YOUR TASK
Set the data down once more, in full and exactly.

►

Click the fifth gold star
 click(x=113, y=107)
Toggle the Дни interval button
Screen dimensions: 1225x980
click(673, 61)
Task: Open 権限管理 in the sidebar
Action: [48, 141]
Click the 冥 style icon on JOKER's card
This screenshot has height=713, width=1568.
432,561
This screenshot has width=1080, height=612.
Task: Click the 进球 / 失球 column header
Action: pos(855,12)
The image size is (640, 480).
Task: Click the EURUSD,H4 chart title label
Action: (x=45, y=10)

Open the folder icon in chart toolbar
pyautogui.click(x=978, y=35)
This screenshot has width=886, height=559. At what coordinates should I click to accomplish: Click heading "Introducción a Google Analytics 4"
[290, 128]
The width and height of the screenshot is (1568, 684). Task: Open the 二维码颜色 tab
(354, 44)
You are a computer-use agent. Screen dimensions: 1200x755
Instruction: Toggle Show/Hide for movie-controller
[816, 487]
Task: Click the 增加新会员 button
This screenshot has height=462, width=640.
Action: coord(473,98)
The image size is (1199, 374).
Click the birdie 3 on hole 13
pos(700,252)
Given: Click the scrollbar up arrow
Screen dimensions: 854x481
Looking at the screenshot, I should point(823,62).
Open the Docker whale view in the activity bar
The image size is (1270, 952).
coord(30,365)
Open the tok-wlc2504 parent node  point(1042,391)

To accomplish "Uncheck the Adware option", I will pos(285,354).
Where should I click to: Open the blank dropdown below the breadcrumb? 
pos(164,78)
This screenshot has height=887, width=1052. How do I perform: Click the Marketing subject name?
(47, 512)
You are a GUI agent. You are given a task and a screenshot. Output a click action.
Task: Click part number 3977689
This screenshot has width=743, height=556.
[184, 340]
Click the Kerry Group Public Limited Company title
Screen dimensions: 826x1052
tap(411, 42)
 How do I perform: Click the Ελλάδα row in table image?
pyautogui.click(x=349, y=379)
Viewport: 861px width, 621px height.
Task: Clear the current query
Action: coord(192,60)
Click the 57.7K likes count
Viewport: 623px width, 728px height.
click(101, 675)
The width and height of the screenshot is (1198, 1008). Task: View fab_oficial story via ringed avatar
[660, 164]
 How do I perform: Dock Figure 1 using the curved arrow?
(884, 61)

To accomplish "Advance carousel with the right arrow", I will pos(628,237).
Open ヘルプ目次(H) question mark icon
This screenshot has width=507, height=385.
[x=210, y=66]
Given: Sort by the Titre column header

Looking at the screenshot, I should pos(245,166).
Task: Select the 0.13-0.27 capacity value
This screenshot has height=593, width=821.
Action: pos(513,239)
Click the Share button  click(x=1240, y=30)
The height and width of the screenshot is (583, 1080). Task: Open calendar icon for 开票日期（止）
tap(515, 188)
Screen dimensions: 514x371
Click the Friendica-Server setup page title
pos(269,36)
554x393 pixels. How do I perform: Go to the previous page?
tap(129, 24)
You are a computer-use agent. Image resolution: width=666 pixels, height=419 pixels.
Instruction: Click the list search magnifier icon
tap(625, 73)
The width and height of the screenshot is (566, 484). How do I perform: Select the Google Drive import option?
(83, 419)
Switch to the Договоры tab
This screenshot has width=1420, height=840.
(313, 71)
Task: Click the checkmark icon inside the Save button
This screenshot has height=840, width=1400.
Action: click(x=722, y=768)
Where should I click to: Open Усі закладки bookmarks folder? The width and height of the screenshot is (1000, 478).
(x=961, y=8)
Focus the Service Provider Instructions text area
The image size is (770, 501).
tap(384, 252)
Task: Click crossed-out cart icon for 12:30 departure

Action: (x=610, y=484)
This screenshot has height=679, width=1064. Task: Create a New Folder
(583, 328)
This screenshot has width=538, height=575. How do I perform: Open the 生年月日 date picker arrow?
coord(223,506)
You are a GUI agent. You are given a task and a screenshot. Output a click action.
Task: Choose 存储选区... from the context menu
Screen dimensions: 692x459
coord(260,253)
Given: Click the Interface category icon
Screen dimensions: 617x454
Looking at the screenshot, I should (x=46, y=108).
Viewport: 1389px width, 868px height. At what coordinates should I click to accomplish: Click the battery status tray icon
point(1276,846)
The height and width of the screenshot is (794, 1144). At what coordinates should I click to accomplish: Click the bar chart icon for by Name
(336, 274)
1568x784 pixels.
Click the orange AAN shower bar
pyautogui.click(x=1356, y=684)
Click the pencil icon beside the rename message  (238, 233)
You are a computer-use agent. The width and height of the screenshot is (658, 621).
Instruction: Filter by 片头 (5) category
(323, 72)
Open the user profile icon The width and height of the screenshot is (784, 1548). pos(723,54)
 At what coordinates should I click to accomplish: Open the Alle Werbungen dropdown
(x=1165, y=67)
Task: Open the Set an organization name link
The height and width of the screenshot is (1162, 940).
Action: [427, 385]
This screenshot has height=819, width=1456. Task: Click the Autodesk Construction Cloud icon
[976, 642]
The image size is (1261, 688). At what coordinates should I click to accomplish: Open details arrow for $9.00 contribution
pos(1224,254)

◄

RESPONSE
Click the fifth gold star
 click(x=113, y=107)
Toggle the Дни interval button
Screen dimensions: 1225x980
click(673, 61)
Task: Open 権限管理 in the sidebar
Action: [48, 141]
Click the 冥 style icon on JOKER's card
This screenshot has height=713, width=1568.
432,561
This screenshot has width=1080, height=612.
Task: Click the 进球 / 失球 column header
Action: pos(855,12)
The image size is (640, 480).
Task: Click the EURUSD,H4 chart title label
Action: (x=45, y=10)

Open the folder icon in chart toolbar
pyautogui.click(x=978, y=35)
This screenshot has width=886, height=559. At what coordinates should I click to accomplish: Click heading "Introducción a Google Analytics 4"
[290, 128]
The width and height of the screenshot is (1568, 684). Task: Open the 二维码颜色 tab
(354, 44)
You are a computer-use agent. Screen dimensions: 1200x755
Instruction: Toggle Show/Hide for movie-controller
[816, 487]
Task: Click the 增加新会员 button
This screenshot has height=462, width=640.
Action: coord(473,98)
The image size is (1199, 374).
Click the birdie 3 on hole 13
pos(700,252)
Given: Click the scrollbar up arrow
Screen dimensions: 854x481
Looking at the screenshot, I should point(823,62).
Open the Docker whale view in the activity bar
The image size is (1270, 952).
coord(30,365)
Open the tok-wlc2504 parent node  point(1042,391)

To accomplish "Uncheck the Adware option", I will pos(285,354).
Where should I click to: Open the blank dropdown below the breadcrumb? 
pos(164,78)
This screenshot has height=887, width=1052. How do I perform: Click the Marketing subject name?
(47, 512)
You are a GUI agent. You are given a task and a screenshot. Output a click action.
Task: Click part number 3977689
This screenshot has width=743, height=556.
[184, 340]
Click the Kerry Group Public Limited Company title
Screen dimensions: 826x1052
tap(411, 42)
 How do I perform: Click the Ελλάδα row in table image?
pyautogui.click(x=349, y=379)
Viewport: 861px width, 621px height.
Task: Clear the current query
Action: coord(192,60)
Click the 57.7K likes count
Viewport: 623px width, 728px height.
click(101, 675)
The width and height of the screenshot is (1198, 1008). Task: View fab_oficial story via ringed avatar
[660, 164]
 How do I perform: Dock Figure 1 using the curved arrow?
(884, 61)

To accomplish "Advance carousel with the right arrow", I will pos(628,237).
Open ヘルプ目次(H) question mark icon
This screenshot has width=507, height=385.
[x=210, y=66]
Given: Sort by the Titre column header

Looking at the screenshot, I should pos(245,166).
Task: Select the 0.13-0.27 capacity value
This screenshot has height=593, width=821.
Action: pos(513,239)
Click the Share button  click(x=1240, y=30)
The height and width of the screenshot is (583, 1080). Task: Open calendar icon for 开票日期（止）
tap(515, 188)
Screen dimensions: 514x371
Click the Friendica-Server setup page title
pos(269,36)
554x393 pixels. How do I perform: Go to the previous page?
tap(129, 24)
You are a computer-use agent. Image resolution: width=666 pixels, height=419 pixels.
Instruction: Click the list search magnifier icon
tap(625, 73)
The width and height of the screenshot is (566, 484). How do I perform: Select the Google Drive import option?
(83, 419)
Switch to the Договоры tab
This screenshot has width=1420, height=840.
(313, 71)
Task: Click the checkmark icon inside the Save button
This screenshot has height=840, width=1400.
Action: click(x=722, y=768)
Where should I click to: Open Усі закладки bookmarks folder? The width and height of the screenshot is (1000, 478).
(x=961, y=8)
Focus the Service Provider Instructions text area
The image size is (770, 501).
tap(384, 252)
Task: Click crossed-out cart icon for 12:30 departure

Action: (x=610, y=484)
This screenshot has height=679, width=1064. Task: Create a New Folder
(583, 328)
This screenshot has width=538, height=575. How do I perform: Open the 生年月日 date picker arrow?
coord(223,506)
You are a GUI agent. You are given a task and a screenshot. Output a click action.
Task: Choose 存储选区... from the context menu
Screen dimensions: 692x459
coord(260,253)
Given: Click the Interface category icon
Screen dimensions: 617x454
Looking at the screenshot, I should (x=46, y=108).
Viewport: 1389px width, 868px height. At what coordinates should I click to accomplish: Click the battery status tray icon
point(1276,846)
The height and width of the screenshot is (794, 1144). At what coordinates should I click to accomplish: Click the bar chart icon for by Name
(336, 274)
1568x784 pixels.
Click the orange AAN shower bar
pyautogui.click(x=1356, y=684)
Click the pencil icon beside the rename message  (238, 233)
You are a computer-use agent. The width and height of the screenshot is (658, 621).
Instruction: Filter by 片头 (5) category
(323, 72)
Open the user profile icon The width and height of the screenshot is (784, 1548). pos(723,54)
 At what coordinates should I click to accomplish: Open the Alle Werbungen dropdown
(x=1165, y=67)
Task: Open the Set an organization name link
The height and width of the screenshot is (1162, 940).
Action: [427, 385]
This screenshot has height=819, width=1456. Task: Click the Autodesk Construction Cloud icon
[976, 642]
The image size is (1261, 688). At what coordinates should I click to accomplish: Open details arrow for $9.00 contribution
pos(1224,254)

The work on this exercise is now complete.